[Available records — start]
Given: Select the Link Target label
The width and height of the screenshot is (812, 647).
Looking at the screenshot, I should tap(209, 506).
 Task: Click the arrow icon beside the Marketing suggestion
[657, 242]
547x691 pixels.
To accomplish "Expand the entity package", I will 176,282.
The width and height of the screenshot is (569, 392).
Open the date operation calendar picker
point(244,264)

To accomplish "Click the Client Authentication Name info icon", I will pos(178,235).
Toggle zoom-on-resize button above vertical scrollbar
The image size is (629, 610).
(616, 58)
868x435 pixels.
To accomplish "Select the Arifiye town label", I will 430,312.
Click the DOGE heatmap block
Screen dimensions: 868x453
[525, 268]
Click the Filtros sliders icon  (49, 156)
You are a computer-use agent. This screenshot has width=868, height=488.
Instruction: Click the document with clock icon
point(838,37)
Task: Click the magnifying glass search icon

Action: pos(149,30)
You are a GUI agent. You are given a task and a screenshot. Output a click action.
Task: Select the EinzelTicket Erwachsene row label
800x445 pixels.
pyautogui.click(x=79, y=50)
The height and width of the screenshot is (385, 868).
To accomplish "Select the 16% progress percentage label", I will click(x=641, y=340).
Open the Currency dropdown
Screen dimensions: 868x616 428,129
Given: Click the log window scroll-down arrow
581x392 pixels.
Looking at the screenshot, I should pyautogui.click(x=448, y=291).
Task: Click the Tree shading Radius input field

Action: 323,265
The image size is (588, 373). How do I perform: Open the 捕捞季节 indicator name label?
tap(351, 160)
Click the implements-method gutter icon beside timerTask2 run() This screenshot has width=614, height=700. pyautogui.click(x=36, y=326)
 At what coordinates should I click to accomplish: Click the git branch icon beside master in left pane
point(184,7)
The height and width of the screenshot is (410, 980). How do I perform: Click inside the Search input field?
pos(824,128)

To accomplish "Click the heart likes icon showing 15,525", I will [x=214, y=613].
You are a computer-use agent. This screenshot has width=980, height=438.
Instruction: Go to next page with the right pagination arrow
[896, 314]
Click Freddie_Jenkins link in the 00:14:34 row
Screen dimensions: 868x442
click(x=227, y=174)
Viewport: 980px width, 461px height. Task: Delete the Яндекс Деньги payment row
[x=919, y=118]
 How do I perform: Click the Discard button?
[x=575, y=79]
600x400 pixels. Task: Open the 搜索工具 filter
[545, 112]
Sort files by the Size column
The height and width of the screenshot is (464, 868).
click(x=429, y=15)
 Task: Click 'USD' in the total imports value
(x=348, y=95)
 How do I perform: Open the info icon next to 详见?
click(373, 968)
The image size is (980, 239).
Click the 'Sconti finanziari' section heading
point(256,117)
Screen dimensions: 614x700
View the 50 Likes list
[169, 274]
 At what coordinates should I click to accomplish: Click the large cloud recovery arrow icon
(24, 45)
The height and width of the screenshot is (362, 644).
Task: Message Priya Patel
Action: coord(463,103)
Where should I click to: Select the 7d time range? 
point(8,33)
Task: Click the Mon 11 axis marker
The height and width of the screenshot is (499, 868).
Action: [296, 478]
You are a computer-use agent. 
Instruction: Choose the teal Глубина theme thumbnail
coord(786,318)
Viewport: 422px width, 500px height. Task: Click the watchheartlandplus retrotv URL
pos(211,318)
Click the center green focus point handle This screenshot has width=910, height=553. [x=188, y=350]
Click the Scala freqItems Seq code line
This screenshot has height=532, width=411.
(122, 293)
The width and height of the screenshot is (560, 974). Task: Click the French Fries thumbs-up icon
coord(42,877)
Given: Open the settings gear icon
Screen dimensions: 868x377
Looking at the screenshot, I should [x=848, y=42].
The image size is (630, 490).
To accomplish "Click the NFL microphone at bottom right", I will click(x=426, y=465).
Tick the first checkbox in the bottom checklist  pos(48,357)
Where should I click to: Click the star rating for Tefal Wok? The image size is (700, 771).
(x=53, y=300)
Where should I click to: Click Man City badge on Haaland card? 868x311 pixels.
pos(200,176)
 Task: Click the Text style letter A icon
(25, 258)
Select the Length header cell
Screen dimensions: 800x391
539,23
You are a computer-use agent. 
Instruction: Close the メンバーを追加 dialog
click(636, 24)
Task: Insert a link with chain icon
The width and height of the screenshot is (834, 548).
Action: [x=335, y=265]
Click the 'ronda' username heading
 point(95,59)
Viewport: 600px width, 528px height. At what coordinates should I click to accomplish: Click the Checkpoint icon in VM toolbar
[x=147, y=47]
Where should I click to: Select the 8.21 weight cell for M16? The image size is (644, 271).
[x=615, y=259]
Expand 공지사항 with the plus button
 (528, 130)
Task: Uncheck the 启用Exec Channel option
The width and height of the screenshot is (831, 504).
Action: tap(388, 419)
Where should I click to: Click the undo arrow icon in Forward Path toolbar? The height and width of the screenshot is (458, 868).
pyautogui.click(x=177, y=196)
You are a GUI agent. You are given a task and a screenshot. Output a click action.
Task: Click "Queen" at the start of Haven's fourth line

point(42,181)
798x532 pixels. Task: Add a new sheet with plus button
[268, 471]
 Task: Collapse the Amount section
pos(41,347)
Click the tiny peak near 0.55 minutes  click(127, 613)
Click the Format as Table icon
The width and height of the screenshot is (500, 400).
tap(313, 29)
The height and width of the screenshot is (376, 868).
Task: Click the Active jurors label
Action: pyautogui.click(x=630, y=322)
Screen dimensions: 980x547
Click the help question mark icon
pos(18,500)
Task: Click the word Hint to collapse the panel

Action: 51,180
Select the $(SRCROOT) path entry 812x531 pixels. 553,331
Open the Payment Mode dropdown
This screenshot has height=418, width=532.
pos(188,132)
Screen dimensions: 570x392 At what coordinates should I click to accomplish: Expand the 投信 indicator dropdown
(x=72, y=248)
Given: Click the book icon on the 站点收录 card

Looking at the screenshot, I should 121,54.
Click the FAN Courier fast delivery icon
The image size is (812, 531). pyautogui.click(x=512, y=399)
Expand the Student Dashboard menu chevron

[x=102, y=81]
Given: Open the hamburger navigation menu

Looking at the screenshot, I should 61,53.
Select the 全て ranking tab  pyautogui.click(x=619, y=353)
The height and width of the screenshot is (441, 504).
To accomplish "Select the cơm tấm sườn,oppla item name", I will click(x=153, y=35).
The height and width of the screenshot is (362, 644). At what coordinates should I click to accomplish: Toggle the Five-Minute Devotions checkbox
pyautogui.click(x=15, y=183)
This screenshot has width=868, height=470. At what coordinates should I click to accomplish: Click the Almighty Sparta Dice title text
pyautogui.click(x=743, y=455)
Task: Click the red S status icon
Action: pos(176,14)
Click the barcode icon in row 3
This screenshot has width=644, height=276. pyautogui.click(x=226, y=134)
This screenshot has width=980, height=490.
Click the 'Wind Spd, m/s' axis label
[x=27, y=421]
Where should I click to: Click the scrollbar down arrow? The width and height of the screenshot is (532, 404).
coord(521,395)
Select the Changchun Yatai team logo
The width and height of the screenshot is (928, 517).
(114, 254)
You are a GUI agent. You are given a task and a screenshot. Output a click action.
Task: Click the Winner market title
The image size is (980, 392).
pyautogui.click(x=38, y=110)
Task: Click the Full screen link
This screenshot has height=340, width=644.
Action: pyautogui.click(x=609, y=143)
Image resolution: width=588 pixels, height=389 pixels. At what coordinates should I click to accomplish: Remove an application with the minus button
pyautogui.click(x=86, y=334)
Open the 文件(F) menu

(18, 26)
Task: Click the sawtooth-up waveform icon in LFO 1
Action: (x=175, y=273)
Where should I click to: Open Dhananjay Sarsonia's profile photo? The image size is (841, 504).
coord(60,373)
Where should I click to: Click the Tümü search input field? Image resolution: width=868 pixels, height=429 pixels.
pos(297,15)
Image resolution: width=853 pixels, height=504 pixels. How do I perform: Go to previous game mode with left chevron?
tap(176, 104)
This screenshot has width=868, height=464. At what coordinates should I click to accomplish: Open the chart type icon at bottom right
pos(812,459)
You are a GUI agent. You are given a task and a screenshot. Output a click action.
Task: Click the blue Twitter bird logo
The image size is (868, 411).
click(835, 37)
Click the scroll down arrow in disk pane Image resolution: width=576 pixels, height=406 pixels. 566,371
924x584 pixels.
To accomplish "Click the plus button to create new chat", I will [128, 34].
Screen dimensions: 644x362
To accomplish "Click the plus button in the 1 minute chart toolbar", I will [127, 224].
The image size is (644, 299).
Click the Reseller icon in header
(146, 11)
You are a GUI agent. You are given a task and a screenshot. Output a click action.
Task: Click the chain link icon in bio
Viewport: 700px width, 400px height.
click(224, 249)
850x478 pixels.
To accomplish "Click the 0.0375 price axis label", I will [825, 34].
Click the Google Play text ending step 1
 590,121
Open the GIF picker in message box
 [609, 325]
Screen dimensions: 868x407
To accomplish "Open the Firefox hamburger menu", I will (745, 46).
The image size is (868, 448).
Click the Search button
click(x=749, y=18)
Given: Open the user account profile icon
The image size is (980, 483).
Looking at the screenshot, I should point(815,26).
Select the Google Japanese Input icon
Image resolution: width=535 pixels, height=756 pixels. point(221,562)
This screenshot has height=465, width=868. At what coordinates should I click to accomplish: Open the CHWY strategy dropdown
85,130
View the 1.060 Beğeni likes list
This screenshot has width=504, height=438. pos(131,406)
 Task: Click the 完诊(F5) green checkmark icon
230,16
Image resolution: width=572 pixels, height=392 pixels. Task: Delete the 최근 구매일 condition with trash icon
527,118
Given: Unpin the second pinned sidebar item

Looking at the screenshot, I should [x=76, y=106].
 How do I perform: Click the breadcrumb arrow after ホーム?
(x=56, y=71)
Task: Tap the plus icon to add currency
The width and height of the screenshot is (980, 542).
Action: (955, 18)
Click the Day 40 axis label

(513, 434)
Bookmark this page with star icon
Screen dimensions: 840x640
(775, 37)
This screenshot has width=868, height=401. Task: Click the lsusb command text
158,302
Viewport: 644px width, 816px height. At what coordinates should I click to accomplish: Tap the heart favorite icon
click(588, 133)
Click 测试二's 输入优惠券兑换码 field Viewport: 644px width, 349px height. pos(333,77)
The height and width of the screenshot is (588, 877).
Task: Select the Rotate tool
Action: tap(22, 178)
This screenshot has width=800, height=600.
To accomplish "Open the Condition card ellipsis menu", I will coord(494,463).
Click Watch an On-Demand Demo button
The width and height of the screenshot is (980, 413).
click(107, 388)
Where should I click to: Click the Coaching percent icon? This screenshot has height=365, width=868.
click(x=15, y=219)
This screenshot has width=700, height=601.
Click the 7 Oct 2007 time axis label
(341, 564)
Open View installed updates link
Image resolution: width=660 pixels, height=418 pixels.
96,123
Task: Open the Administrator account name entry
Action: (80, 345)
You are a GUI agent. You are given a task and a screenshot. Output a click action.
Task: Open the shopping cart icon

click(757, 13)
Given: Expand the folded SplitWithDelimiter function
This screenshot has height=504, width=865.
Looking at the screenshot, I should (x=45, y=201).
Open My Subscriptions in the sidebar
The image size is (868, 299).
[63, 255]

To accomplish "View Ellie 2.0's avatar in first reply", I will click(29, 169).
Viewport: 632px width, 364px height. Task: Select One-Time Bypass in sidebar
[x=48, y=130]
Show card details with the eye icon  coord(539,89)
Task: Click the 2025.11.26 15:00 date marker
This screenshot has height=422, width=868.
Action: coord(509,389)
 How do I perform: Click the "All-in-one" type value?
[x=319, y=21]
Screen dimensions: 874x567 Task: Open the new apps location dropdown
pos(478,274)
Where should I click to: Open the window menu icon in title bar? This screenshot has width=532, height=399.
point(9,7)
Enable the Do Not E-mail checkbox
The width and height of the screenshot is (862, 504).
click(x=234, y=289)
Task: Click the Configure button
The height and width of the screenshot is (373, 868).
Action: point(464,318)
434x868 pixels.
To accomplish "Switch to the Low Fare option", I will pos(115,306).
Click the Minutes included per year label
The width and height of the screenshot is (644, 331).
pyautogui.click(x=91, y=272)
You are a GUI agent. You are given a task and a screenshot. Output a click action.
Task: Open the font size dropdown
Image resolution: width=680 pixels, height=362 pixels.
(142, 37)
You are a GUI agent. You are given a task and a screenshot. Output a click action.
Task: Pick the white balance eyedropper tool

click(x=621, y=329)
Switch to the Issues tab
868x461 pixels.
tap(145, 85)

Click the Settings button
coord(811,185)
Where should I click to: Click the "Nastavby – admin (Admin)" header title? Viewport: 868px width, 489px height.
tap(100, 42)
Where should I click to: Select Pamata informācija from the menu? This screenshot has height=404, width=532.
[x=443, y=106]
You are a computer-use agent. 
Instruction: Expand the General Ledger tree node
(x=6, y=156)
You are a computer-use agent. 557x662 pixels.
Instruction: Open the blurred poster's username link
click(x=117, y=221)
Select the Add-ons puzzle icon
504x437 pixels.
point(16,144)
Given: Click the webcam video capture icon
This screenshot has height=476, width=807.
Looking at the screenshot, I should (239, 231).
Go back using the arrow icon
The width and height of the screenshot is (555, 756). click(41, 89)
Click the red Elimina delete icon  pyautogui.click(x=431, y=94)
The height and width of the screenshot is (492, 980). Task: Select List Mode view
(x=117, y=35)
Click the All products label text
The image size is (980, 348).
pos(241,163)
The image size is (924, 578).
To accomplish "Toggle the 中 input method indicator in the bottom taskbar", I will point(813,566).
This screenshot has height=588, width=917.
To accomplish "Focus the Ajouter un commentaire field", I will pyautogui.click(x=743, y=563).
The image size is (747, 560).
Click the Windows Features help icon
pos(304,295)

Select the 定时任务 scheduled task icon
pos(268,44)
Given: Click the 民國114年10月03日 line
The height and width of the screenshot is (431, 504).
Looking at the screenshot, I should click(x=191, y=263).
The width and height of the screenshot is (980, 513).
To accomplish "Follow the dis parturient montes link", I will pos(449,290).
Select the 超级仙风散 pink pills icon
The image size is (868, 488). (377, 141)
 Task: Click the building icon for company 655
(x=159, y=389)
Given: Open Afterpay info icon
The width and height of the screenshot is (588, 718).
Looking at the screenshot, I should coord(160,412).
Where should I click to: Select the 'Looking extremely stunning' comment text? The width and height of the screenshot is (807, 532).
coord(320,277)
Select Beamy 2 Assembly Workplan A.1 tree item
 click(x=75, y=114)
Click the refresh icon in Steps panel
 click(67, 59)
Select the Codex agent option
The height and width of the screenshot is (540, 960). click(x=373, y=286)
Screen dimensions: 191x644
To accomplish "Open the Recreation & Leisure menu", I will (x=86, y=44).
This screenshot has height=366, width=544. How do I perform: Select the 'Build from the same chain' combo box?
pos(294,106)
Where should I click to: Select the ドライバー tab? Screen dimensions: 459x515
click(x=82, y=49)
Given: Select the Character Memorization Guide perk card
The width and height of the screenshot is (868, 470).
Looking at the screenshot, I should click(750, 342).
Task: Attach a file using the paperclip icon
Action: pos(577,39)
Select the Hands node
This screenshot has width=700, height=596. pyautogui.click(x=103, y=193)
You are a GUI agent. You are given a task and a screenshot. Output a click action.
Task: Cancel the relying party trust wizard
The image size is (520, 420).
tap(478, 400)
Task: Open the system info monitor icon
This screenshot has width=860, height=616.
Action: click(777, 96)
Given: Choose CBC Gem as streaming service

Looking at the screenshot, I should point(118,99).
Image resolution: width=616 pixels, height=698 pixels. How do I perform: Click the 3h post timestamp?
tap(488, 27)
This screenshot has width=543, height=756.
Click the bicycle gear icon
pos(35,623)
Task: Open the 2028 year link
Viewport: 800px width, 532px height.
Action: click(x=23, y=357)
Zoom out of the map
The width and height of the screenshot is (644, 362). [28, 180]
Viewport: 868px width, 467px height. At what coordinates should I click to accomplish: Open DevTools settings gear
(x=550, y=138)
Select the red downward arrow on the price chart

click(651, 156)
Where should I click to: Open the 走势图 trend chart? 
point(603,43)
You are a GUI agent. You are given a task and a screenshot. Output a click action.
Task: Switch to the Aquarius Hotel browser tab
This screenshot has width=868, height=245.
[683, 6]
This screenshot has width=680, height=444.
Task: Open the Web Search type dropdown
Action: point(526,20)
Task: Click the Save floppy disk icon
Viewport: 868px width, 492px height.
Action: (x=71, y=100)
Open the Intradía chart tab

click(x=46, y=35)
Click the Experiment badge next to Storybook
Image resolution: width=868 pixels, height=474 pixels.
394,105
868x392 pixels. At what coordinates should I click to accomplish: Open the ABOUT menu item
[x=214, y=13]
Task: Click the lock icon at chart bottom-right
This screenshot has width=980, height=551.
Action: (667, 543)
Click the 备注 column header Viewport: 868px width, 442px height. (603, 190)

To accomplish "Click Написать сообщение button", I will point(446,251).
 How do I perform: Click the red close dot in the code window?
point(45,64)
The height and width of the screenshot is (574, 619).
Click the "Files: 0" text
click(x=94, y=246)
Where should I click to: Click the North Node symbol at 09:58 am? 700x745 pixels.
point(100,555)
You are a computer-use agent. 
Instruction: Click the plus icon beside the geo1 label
[Available records — finish]
[Task item]: Retype, exactly and in full, the lines above from the one containing "Click the Format as Table icon" through the one containing "This screenshot has width=980, height=490.".

[Answer to the exercise]:
Click the Format as Table icon
The width and height of the screenshot is (500, 400).
tap(313, 29)
The height and width of the screenshot is (376, 868).
Task: Click the Active jurors label
Action: pyautogui.click(x=630, y=322)
Screen dimensions: 980x547
Click the help question mark icon
pos(18,500)
Task: Click the word Hint to collapse the panel

Action: 51,180
Select the $(SRCROOT) path entry 812x531 pixels. 553,331
Open the Payment Mode dropdown
This screenshot has height=418, width=532.
pos(188,132)
Screen dimensions: 570x392 At what coordinates should I click to accomplish: Expand the 投信 indicator dropdown
(x=72, y=248)
Given: Click the book icon on the 站点收录 card

Looking at the screenshot, I should 121,54.
Click the FAN Courier fast delivery icon
The image size is (812, 531). pyautogui.click(x=512, y=399)
Expand the Student Dashboard menu chevron

[x=102, y=81]
Given: Open the hamburger navigation menu

Looking at the screenshot, I should 61,53.
Select the 全て ranking tab  pyautogui.click(x=619, y=353)
The height and width of the screenshot is (441, 504).
To accomplish "Select the cơm tấm sườn,oppla item name", I will click(x=153, y=35).
The height and width of the screenshot is (362, 644). At what coordinates should I click to accomplish: Toggle the Five-Minute Devotions checkbox
pyautogui.click(x=15, y=183)
This screenshot has width=868, height=470. At what coordinates should I click to accomplish: Click the Almighty Sparta Dice title text
pyautogui.click(x=743, y=455)
Task: Click the red S status icon
Action: pos(176,14)
Click the barcode icon in row 3
This screenshot has width=644, height=276. pyautogui.click(x=226, y=134)
This screenshot has width=980, height=490.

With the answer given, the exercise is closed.